→ **Segmento del documento**:
+===+
La excusa del buen gobierno

Publicado como «¿Más o menos Estado?» en El País, 12 de marzo de 2015, pp. 31-32.

Cuanto mayor es el campo de decisión de políticos y funcionarios, más favores distribuyen y más fuertes son sus tentaciones. De ahí que la corrupción esté tan ligada al peso del estado. Para reducirla, los gobernantes deberían tomar menos decisiones; pero el español aún cree que el estado es la solución de todos sus problemas, y los políticos le dan lo que pide. Igualmente, lejos de limitar la actuación del estado, muchas propuestas de regeneración sólo buscan mejorarla, dando por supuesto que ello es posible. Si no lo es, y aun en el caso de que esa actuación ideal fuera deseable, estas propuestas aumentarían las oportunidades de corrupción y despilfarro. Con la pretensión de intervenir mejor, acabarían por intervenir más.

Esta crítica no es una enmienda a la totalidad de los esfuerzos regeneradores y regulatorios. Tan sólo a los que omiten dos condiciones “coasianas”: comparar todas las opciones relevantes, incluyendo las de un menor estatismo, y considerar las experiencias previas como un indicio de qué posibilidades reales ofrece cada una de las opciones.

Pero muchas propuestas incumplen ambas condiciones. Sobre todo, cuando suponen que una reforma será eficaz sin más que cambiar la ley, crear un nuevo órgano o reemplazar al decisor, un voluntarismo ordenancista que es muy común.

En lo económico, suelen padecerlo las ideas relativas a la independencia de los órganos reguladores. No sólo prejuzgan que tales órganos son siempre necesarios, sino que pueden ser en verdad independientes; y ello en un país que aún no ha logrado separar el poder ejecutivo del judicial. Está claro que no basta con sustituir a las personas, pero tampoco con trasplantar reglas formales. Si somos incapaces de regular bien, lo más lógico quizá sea regular menos.

En lo político, las propuestas para cambiar los mecanismos de representación también padecen un defecto similar: al no comparar de forma exhaustiva, dan por hecho que el resultado será favorable a sus reformas favoritas. Suponen, por ejemplo, que reformar el sistema electoral engendraría más competencia política y ésta llevaría a elegir mejores líderes, quienes sí racionalizarían el sector público. Olvidan que son muchos más quienes apoyan reformas parecidas porque creen que, por el contrario, nos llevarían a aumentarlo.
+===+
→ **Extracto de origen**:
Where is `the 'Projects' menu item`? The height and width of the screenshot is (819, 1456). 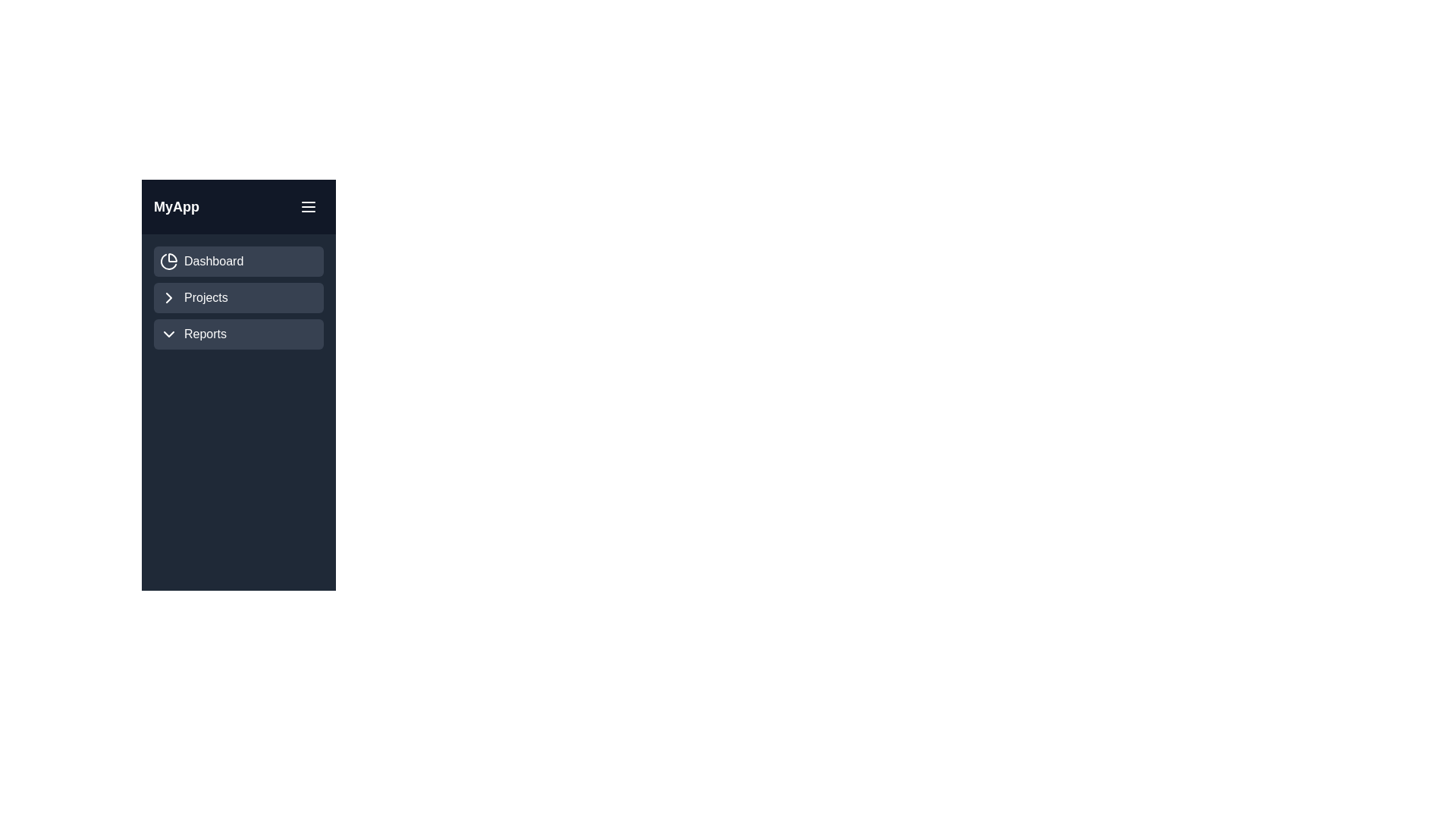
the 'Projects' menu item is located at coordinates (238, 298).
+===+
→ **Objetivo 1**: Reproduce tal cual el tramo del artículo sobre el buen gobierno que va desde «Pero muchas propuestas» hasta «es muy común.».
→ **Objetivo 2**: Según el artículo sobre el buen gobierno, ¿por qué está la corrupción tan ligada al peso del estado? Responde en una a tres oraciones.
→ **Objetivo 3**: ¿Con qué título se publicó el artículo sobre el buen gobierno en El País?

→ **Resultado 1**:
Pero muchas propuestas incumplen ambas condiciones. Sobre todo, cuando suponen que una reforma será eficaz sin más que cambiar la ley, crear un nuevo órgano o reemplazar al decisor, un voluntarismo ordenancista que es muy común.

→ **Resultado 2**: La corrupción está ligada al peso del estado porque, cuanto mayor es el campo de decisión de políticos y funcionarios, más favores distribuyen y más fuertes son sus tentaciones.

→ **Resultado 3**: Se publicó como «¿Más o menos Estado?».